__TASK ITEM__
In the records below, find the line containing "Task: Click 'Vaginal" and print it and every line after it exactly, through the end. Skip pictures.

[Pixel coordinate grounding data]
↓

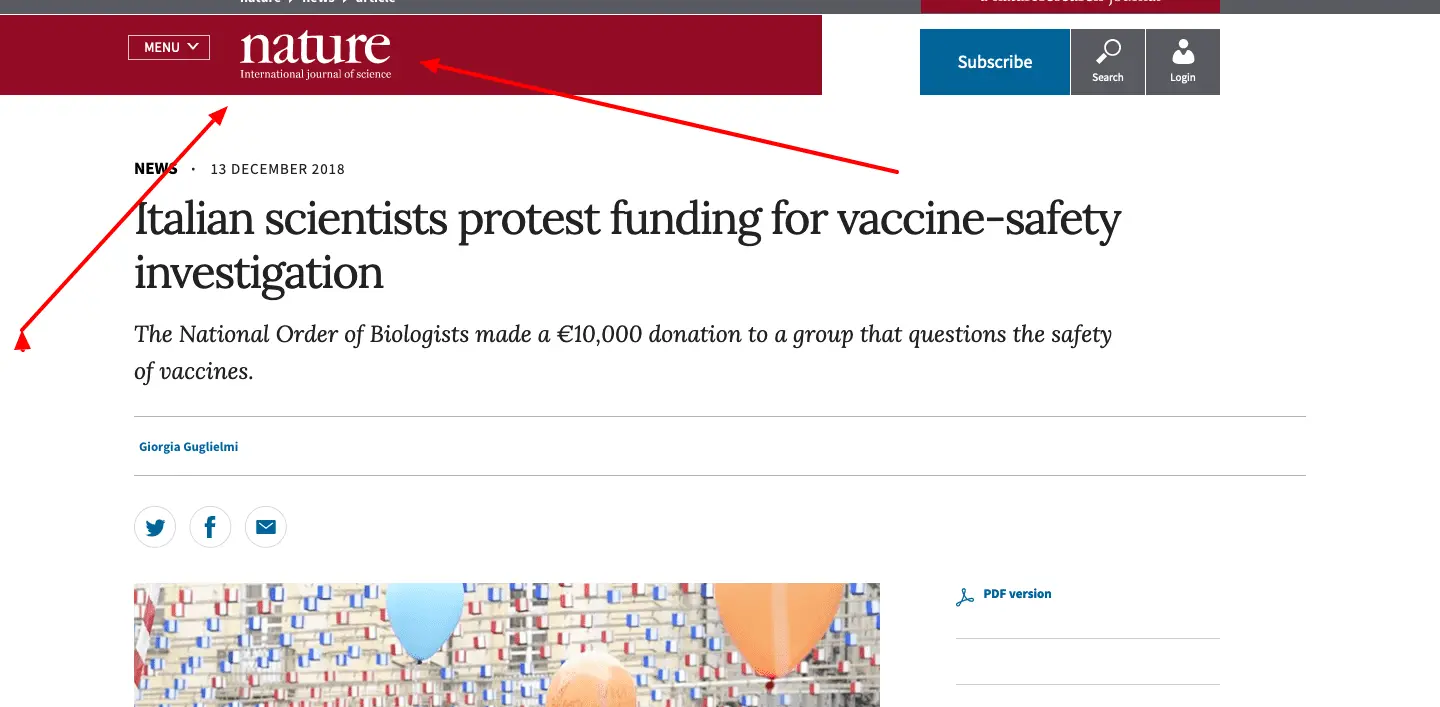Open author Giorgia Guglielmi's link

click(x=188, y=447)
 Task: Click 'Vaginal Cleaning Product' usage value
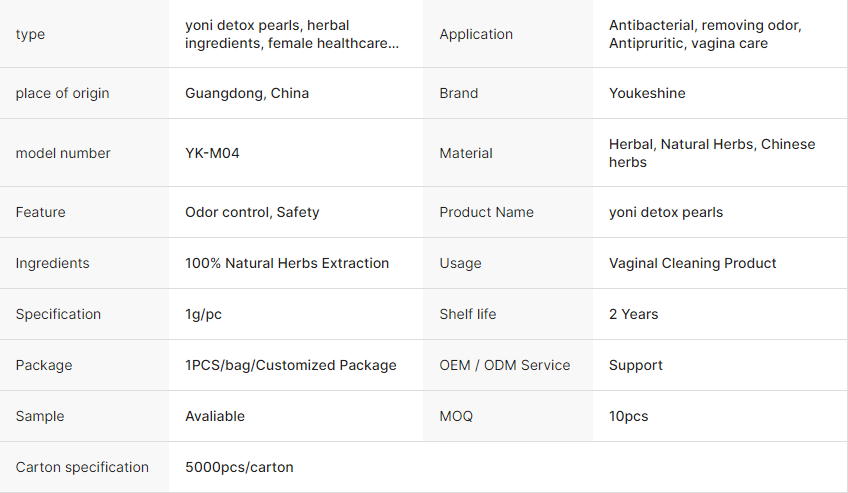click(x=693, y=263)
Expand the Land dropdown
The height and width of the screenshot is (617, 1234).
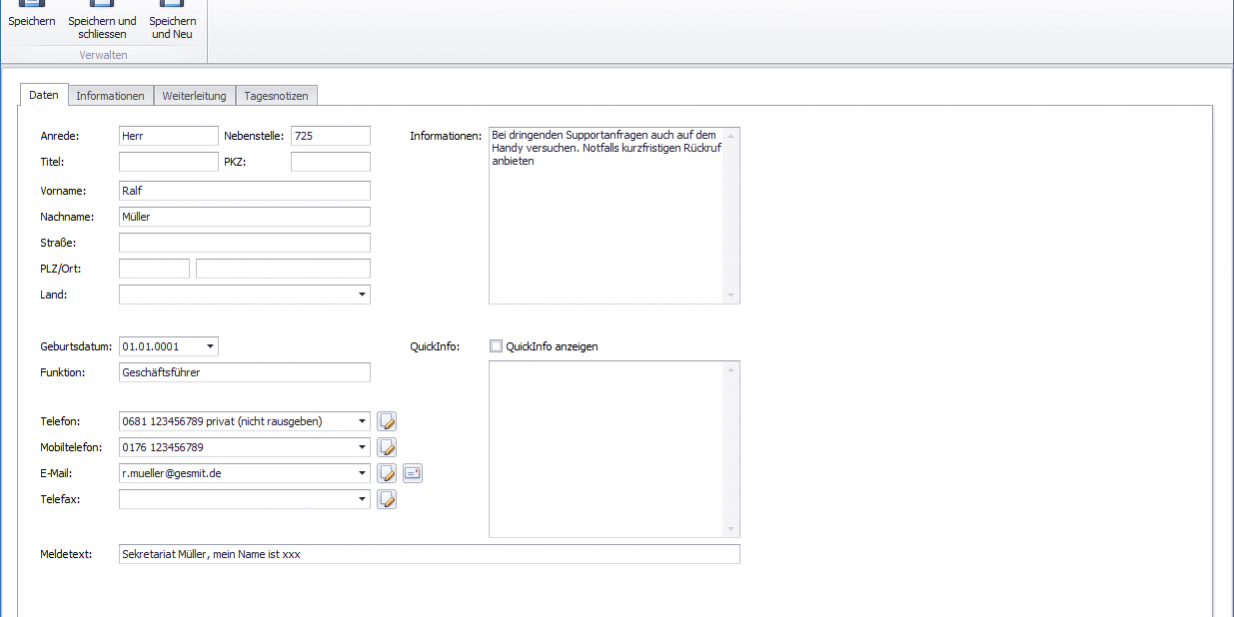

↑

__EXERCISE ANSWER__
 Task: Click 'Vaginal Cleaning Product' usage value
click(x=693, y=263)
Expand the Land dropdown
The height and width of the screenshot is (617, 1234).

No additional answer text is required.